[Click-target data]
•••
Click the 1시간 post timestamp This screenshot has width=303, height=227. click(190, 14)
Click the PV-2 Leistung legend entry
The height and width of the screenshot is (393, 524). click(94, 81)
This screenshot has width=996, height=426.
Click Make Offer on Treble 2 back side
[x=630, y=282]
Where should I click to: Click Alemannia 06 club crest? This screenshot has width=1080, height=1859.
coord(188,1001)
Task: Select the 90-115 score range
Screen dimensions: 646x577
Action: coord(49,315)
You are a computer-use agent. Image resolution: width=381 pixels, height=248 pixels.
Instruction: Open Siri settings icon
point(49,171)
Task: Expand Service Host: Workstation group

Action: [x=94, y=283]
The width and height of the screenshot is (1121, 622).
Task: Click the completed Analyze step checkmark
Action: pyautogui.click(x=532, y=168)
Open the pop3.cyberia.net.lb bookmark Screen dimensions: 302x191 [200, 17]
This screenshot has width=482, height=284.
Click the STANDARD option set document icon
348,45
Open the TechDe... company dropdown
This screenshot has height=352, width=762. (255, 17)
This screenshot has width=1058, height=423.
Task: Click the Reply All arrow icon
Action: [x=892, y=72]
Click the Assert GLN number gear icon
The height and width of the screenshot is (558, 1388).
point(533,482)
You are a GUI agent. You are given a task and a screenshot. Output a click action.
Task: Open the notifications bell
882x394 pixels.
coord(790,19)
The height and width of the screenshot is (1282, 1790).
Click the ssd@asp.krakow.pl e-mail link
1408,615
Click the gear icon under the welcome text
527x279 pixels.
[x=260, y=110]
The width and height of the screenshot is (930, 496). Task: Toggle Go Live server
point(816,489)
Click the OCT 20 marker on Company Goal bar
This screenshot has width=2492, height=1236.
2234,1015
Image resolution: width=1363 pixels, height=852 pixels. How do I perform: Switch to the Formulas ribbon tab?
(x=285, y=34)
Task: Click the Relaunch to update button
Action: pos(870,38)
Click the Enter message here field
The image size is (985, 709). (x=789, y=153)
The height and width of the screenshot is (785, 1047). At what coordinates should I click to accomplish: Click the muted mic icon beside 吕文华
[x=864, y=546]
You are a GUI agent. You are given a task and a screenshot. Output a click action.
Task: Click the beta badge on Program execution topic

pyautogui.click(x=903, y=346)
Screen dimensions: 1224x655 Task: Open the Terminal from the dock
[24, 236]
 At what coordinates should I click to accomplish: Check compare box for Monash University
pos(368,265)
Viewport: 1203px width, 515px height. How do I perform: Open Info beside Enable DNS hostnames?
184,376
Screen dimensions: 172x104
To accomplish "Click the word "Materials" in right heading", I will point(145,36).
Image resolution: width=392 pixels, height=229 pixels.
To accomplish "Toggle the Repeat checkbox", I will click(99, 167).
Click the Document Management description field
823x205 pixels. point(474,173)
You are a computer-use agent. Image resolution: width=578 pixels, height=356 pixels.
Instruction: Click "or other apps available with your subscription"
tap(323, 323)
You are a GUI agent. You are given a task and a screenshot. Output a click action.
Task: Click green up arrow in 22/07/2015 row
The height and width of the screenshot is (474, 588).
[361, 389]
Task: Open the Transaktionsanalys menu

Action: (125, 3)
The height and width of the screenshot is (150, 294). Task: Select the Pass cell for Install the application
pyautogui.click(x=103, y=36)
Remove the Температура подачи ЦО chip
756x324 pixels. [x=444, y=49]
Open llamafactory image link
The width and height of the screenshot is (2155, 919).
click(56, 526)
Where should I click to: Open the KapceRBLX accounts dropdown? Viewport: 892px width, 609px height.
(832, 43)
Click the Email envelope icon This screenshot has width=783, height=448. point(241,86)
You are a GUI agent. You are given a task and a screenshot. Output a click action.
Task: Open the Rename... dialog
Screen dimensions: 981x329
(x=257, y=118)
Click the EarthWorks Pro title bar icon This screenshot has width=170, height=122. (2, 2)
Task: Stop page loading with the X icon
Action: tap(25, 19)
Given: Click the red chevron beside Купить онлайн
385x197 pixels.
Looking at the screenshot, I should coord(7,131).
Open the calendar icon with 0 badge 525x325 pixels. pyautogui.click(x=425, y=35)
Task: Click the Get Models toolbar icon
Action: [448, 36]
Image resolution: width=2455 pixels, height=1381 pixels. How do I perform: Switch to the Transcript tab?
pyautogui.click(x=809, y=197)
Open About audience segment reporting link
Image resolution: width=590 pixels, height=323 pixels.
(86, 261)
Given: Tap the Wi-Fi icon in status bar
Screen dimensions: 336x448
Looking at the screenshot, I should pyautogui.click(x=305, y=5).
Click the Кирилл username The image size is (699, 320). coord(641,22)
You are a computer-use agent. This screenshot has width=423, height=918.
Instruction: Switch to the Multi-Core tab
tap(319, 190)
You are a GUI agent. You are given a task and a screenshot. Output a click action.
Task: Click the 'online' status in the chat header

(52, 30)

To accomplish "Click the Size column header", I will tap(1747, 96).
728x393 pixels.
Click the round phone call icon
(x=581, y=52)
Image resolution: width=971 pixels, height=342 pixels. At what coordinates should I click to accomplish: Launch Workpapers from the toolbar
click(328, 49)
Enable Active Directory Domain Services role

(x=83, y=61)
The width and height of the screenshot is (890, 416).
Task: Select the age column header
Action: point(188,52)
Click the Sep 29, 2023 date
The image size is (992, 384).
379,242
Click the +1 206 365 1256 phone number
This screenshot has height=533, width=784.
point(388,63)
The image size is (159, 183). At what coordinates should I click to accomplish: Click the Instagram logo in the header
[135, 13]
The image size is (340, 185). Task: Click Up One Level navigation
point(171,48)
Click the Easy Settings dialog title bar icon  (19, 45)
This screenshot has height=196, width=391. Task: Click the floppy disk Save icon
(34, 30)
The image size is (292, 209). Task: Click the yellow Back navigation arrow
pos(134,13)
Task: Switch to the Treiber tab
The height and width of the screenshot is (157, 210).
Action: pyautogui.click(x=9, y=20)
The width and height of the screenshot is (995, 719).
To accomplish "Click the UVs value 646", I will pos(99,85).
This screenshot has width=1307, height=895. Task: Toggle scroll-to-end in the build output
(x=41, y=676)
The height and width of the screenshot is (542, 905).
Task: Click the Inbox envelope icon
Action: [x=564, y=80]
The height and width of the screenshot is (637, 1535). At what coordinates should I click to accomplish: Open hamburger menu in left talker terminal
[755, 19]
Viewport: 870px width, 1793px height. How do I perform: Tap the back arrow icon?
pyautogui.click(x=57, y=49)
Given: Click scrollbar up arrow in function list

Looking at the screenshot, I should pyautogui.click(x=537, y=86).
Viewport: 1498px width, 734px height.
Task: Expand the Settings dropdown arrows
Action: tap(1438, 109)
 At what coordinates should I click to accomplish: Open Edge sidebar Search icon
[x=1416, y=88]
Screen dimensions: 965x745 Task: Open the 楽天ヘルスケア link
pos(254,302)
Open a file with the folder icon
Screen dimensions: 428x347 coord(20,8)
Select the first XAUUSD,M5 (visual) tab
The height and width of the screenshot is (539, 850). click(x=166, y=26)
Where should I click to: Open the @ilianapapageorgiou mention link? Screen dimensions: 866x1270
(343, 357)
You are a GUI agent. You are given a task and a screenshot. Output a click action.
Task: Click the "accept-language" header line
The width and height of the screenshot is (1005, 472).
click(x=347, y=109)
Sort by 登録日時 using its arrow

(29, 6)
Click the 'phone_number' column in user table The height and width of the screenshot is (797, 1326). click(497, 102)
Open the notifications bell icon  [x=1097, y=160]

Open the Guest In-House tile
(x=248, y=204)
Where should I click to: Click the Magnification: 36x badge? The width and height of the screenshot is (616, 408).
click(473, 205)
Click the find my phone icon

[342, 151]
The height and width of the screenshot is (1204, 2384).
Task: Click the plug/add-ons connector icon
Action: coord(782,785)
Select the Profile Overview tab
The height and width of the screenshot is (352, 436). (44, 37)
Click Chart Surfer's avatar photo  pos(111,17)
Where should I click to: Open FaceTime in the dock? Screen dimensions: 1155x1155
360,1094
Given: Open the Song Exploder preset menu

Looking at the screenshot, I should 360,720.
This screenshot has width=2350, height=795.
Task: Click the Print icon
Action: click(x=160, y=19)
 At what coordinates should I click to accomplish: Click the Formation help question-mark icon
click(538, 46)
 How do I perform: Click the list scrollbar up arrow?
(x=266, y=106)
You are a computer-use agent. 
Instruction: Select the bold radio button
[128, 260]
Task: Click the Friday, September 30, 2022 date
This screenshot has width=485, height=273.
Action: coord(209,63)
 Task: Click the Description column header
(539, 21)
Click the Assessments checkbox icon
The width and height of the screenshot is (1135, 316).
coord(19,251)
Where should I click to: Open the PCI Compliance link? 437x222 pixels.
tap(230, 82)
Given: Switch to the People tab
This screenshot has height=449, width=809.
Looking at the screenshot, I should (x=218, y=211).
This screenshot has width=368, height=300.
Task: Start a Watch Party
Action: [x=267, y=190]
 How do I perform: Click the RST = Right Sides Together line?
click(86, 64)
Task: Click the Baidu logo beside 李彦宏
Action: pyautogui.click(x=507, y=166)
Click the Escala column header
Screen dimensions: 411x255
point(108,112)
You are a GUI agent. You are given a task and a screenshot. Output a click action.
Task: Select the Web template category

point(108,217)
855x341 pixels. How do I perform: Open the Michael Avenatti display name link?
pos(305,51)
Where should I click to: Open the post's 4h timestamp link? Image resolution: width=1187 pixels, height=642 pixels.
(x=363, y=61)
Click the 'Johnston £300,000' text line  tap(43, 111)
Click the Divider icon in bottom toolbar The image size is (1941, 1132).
•••
▶ _EXERCISE_
Reproduce everything in the records from the line containing "Task: Select the 90-115 score range" down to the line containing "Open the pop3.cyberia.net.lb", swapping "Workstation" for "Network" and leaving all else as it stands.

▶ _ANSWER TO THE EXERCISE_
Task: Select the 90-115 score range
Screen dimensions: 646x577
Action: coord(49,315)
You are a computer-use agent. Image resolution: width=381 pixels, height=248 pixels.
Instruction: Open Siri settings icon
point(49,171)
Task: Expand Service Host: Network group

Action: [x=94, y=283]
The width and height of the screenshot is (1121, 622).
Task: Click the completed Analyze step checkmark
Action: pyautogui.click(x=532, y=168)
Open the pop3.cyberia.net.lb bookmark Screen dimensions: 302x191 [200, 17]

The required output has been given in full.